Bis 2012 beschäftigte die Stornogebühr regelmäßig die Landes- und Bundesgerichte. Im Kern wurden alle vorausgegangenen Urteile, die den Abzug einer Stornogebühr für unzulässig erachtet haben, bestätigt.

Verbraucher werden weiterhin mit der Stornogebühr konfrontiert.

Trotz eindeutiger Rechtsprechung erheben Versicherungen weiterhin die Stornogebühr. Verbraucher müssen daher wachsam sein und sollten Schriftverkehr eingehend prüfen. Wird im Rahmen einer Beitragsfreistellung oder Kündigung eine Stornogebühr veranschlagt, heißt es aktiv werden.

So reagieren Sie richtig:

Das OLG Köln (05.02.2010 – Az. 20 U 80/08) ist der Auffassung, dass erhobene Stornogebühren generell unzulässig sind. Auf dieses Urteil sollten Verbraucher im Rahmen einer Rückforderung Bezug nehmen.

Liegt die Beitragsfreistellung oder Kündigung bereits in der Vergangenheit und wurde in diesem Zusammenhang eine Stornogebühr abgezogen, sollten Sie jetzt tätig werden. Schreiben Sie die betroffene Versicherung unter Bezugnahme auf das Urteil des OLG Köln an und verlangen Sie eine Neuberechnung.

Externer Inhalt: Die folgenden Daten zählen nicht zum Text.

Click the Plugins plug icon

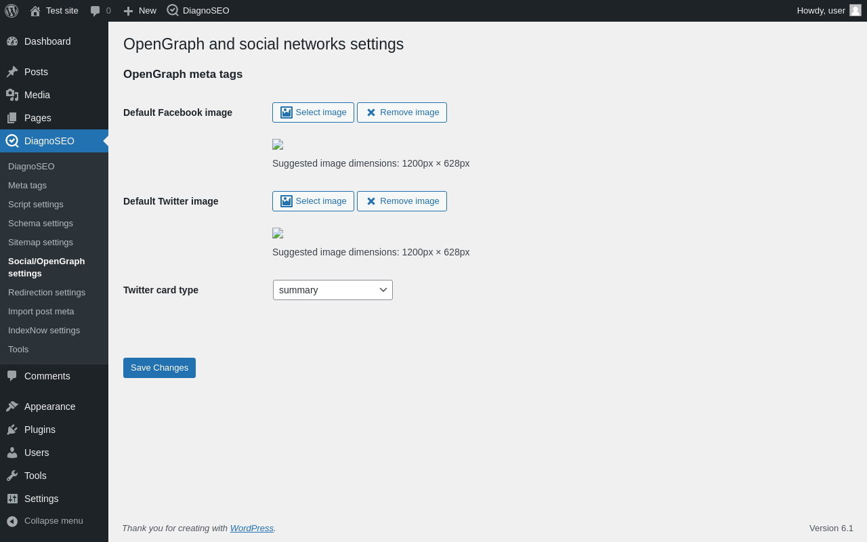tap(12, 430)
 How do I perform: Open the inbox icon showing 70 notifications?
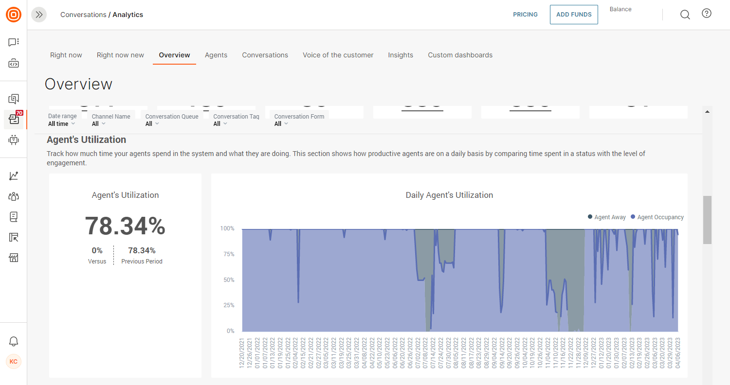coord(13,120)
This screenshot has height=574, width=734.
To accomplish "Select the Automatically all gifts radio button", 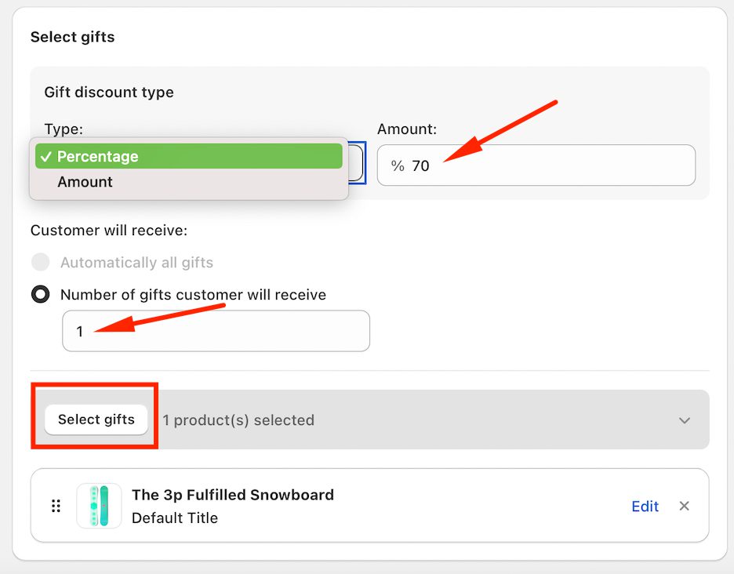I will [40, 263].
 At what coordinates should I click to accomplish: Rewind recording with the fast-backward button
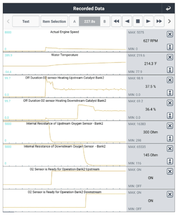[116, 21]
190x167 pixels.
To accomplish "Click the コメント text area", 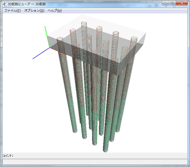I will 100,156.
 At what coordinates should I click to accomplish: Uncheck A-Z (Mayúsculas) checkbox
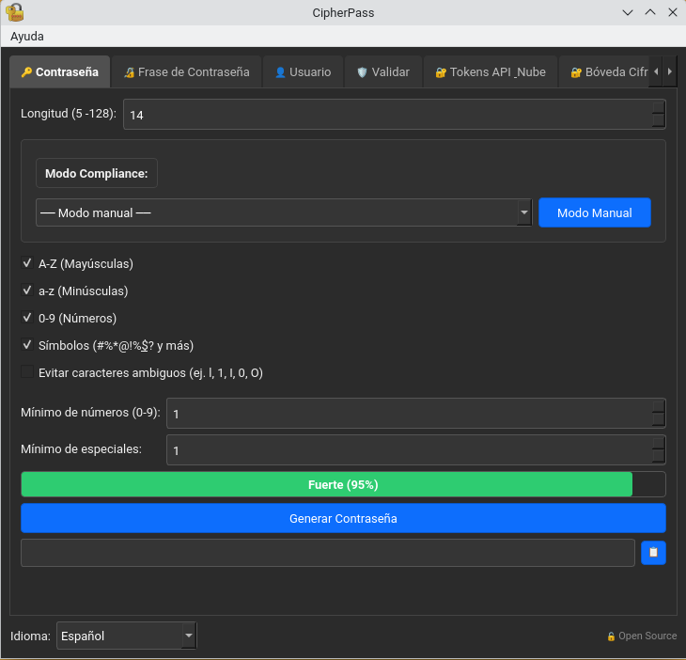click(x=27, y=263)
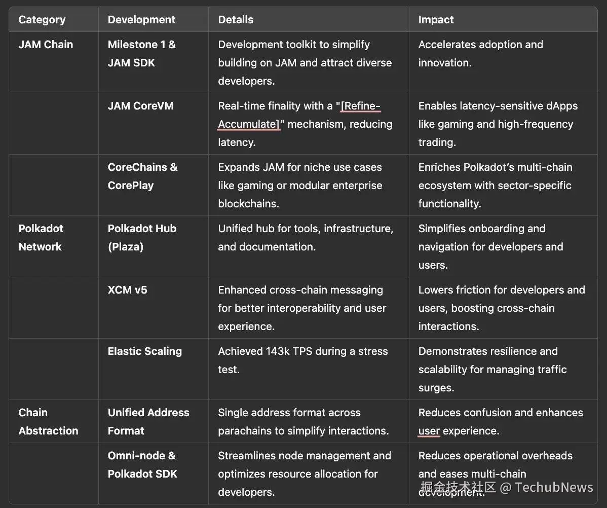Select the JAM Chain category cell
The image size is (607, 508).
click(46, 45)
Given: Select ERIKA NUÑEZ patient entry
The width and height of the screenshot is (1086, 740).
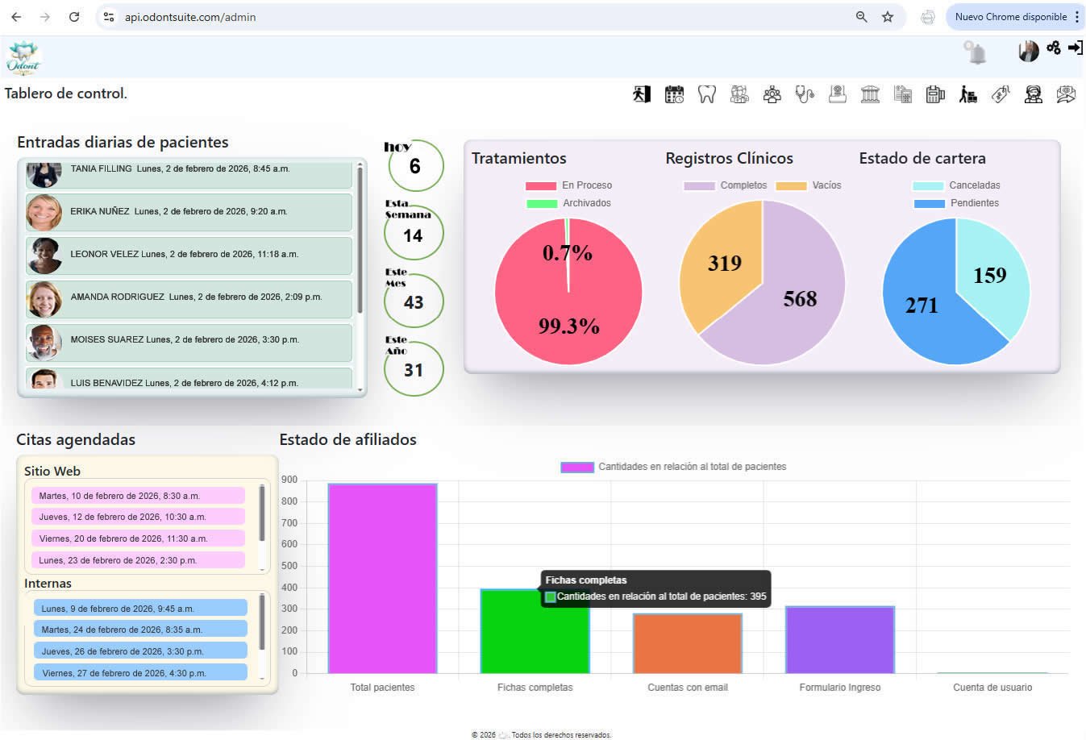Looking at the screenshot, I should (x=189, y=212).
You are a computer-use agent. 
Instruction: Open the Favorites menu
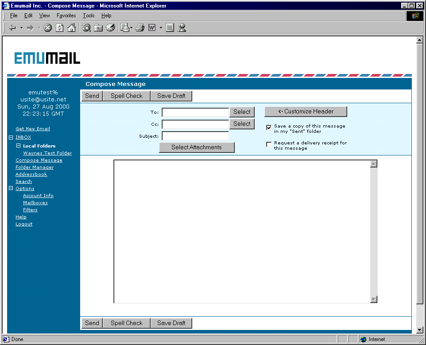(66, 16)
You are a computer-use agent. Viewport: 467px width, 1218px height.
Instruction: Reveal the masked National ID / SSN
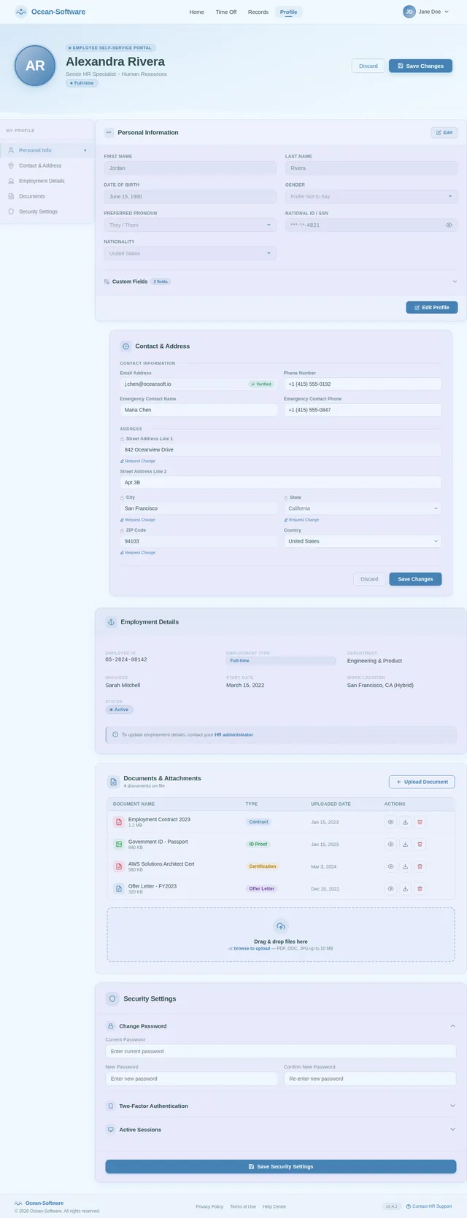pyautogui.click(x=449, y=225)
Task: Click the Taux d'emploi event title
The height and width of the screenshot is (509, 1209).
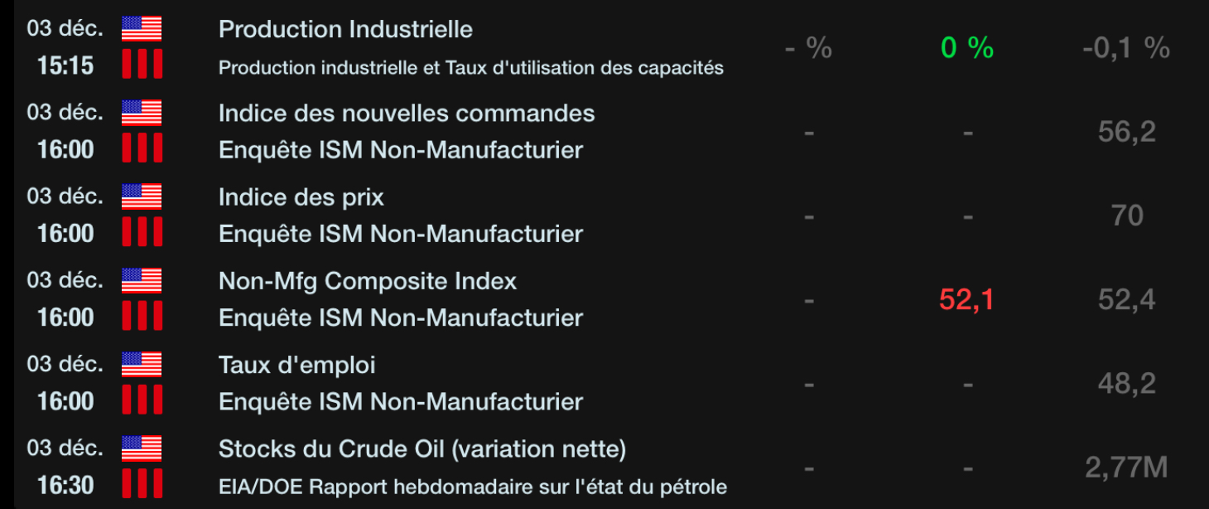Action: coord(296,365)
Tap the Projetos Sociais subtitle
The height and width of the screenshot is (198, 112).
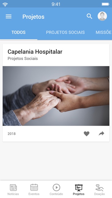tap(23, 59)
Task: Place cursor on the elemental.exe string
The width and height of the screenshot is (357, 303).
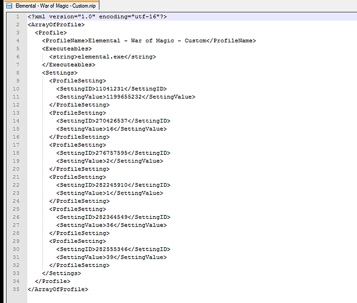Action: point(102,57)
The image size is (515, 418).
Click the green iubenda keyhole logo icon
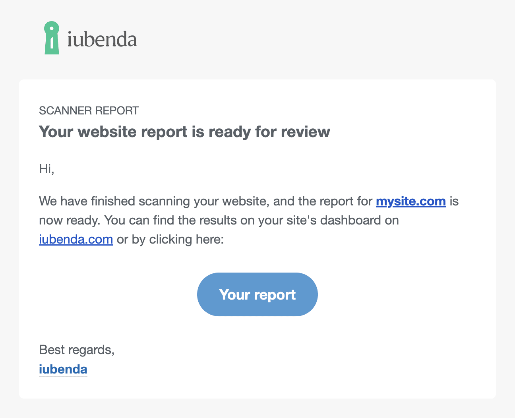[x=52, y=38]
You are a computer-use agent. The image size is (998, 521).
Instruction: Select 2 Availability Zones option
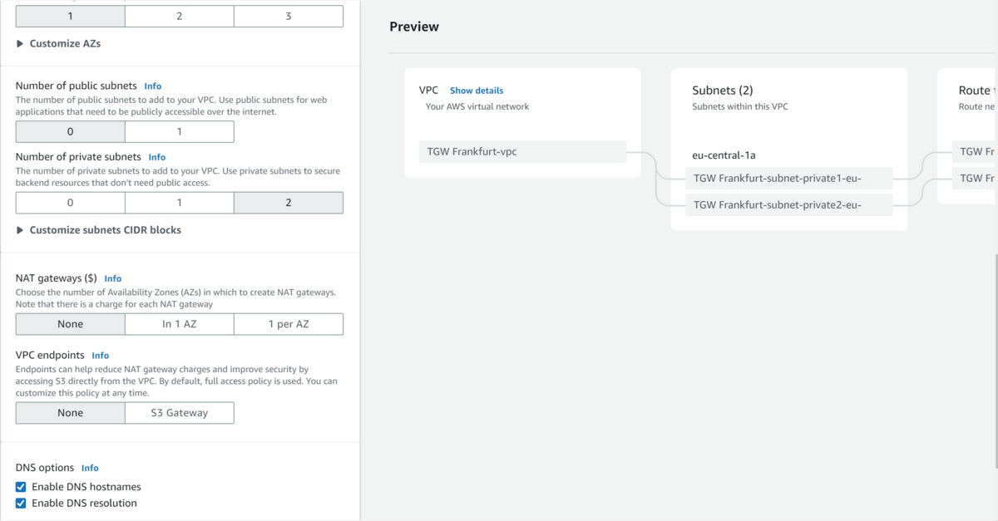179,17
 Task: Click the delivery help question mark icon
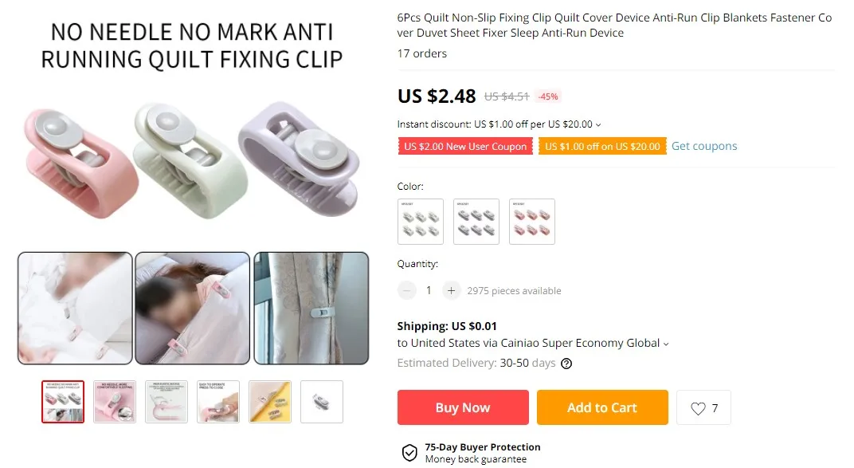tap(566, 364)
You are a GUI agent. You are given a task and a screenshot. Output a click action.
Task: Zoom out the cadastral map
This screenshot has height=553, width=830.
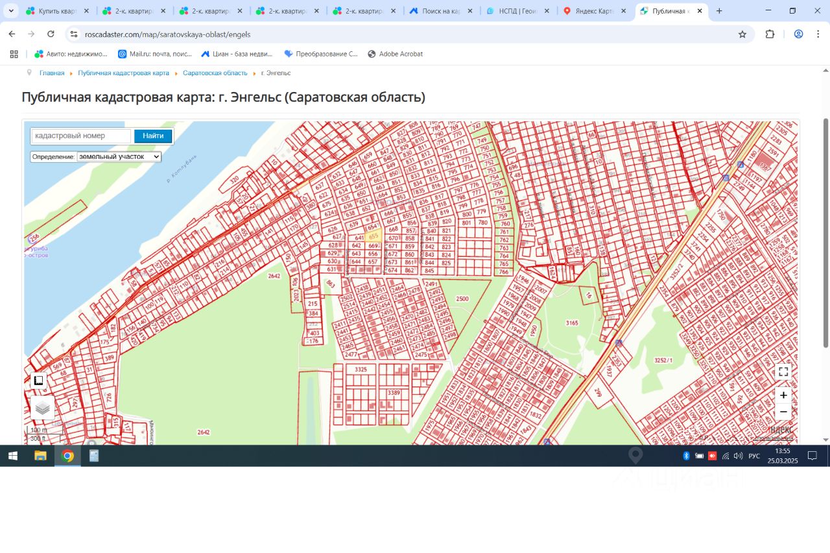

Im Falle einer Beitragsfreistellung sollte Ihnen nun eine korrigierte Aufstellung sämtlicher Vertragswerte zugestellt werden. Aus dieser geht hervor, welche Leistungen Sie am Ende der Versicherungsdauer zu erwarten haben. Diesem Wert muss die einbehaltene Stornogebühr samt Zins und Zinseszins gutgeschrieben worden sein. Stellt man Ihnen eine solche Auflistung nicht automatisch zur Verfügung, fordern Sie diese unbedingt nach.

Wurde Ihre Versicherung bereits gekündigt und ist die Stornogebühr einbehalten worden, sollten Sie diese unbedingt nachfordern. Im besten Fall folgt nun eine Nachzahlung in entsprechender Höhe. Einige Versicherer weisen darauf hin, dass im Rahmen der Kündigung ein sogenannter Mindestrückkaufswert ausgezahlt wurde. Ihnen steht jedoch die vollständige Rückerstattung der Stornogebühr zu – bleiben Sie standhaft.

Auch wenn es sich bei Ihrer Versicherung um eine sogenannte Englische Police handelt, können und sollten Sie Ansprüche geltend machen.

Holen Sie sich Unterstützung.

Gestaltet sich die Nachforderung der Stornogebühr schwieriger als gedacht, sollten Sie sich Unterstützung holen. Versicherer sehen sich mit hohen Nachforderungen konfrontiert und versuchen, diese nach Kräften abzuwenden: Nicht immer kommt der Verbraucher auf Anhieb zu seinem Recht.

Stoßen Sie auf Widerstand, können Verbraucherzentralen und der sogenannte Ombudsmann für die Durchsetzung Ihrer Nachforderung hilfreich sein.